__Input records__:
───

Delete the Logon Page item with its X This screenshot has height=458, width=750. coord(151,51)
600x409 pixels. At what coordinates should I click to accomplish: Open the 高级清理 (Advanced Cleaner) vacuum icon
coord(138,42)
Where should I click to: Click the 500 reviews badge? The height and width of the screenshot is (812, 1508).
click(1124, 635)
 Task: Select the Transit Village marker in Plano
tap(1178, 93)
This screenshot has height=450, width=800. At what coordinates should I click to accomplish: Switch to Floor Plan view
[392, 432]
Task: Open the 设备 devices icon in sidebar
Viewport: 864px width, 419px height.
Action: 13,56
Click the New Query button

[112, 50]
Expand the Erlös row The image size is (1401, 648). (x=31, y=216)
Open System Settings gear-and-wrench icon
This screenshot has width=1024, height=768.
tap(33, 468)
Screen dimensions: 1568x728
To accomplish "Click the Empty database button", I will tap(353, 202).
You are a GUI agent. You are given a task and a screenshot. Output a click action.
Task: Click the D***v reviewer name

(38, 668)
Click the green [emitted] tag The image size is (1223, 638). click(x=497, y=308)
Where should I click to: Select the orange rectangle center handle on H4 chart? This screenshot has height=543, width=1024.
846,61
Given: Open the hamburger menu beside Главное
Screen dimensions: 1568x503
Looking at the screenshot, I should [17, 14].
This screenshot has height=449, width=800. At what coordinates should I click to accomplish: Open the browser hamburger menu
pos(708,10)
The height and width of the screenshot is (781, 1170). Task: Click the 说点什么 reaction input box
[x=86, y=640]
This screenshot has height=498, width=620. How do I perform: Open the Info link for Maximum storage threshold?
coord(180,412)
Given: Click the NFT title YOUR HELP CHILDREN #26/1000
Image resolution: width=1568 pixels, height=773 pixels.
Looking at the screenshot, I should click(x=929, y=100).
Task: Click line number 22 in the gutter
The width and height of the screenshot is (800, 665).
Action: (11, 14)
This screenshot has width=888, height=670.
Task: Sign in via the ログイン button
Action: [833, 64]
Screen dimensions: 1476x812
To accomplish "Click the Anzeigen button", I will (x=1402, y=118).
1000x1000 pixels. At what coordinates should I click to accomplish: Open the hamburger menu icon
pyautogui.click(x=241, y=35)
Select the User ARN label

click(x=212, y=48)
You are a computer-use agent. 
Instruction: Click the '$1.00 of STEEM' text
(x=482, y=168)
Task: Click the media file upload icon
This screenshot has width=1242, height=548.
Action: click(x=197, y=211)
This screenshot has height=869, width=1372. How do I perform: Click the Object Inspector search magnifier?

───

Can you pull out the data from its first line up to and including the line with "coord(180,412)", reproducing each line unchanged?

Delete the Logon Page item with its X This screenshot has height=458, width=750. coord(151,51)
600x409 pixels. At what coordinates should I click to accomplish: Open the 高级清理 (Advanced Cleaner) vacuum icon
coord(138,42)
Where should I click to: Click the 500 reviews badge? The height and width of the screenshot is (812, 1508).
click(1124, 635)
 Task: Select the Transit Village marker in Plano
tap(1178, 93)
This screenshot has height=450, width=800. At what coordinates should I click to accomplish: Switch to Floor Plan view
[392, 432]
Task: Open the 设备 devices icon in sidebar
Viewport: 864px width, 419px height.
Action: 13,56
Click the New Query button

[112, 50]
Expand the Erlös row The image size is (1401, 648). (x=31, y=216)
Open System Settings gear-and-wrench icon
This screenshot has width=1024, height=768.
tap(33, 468)
Screen dimensions: 1568x728
To accomplish "Click the Empty database button", I will tap(353, 202).
You are a GUI agent. You are given a task and a screenshot. Output a click action.
Task: Click the D***v reviewer name

(38, 668)
Click the green [emitted] tag The image size is (1223, 638). click(x=497, y=308)
Where should I click to: Select the orange rectangle center handle on H4 chart? This screenshot has height=543, width=1024.
846,61
Given: Open the hamburger menu beside Главное
Screen dimensions: 1568x503
Looking at the screenshot, I should [17, 14].
This screenshot has height=449, width=800. At what coordinates should I click to accomplish: Open the browser hamburger menu
pos(708,10)
The height and width of the screenshot is (781, 1170). Task: Click the 说点什么 reaction input box
[x=86, y=640]
This screenshot has height=498, width=620. How do I perform: Open the Info link for Maximum storage threshold?
coord(180,412)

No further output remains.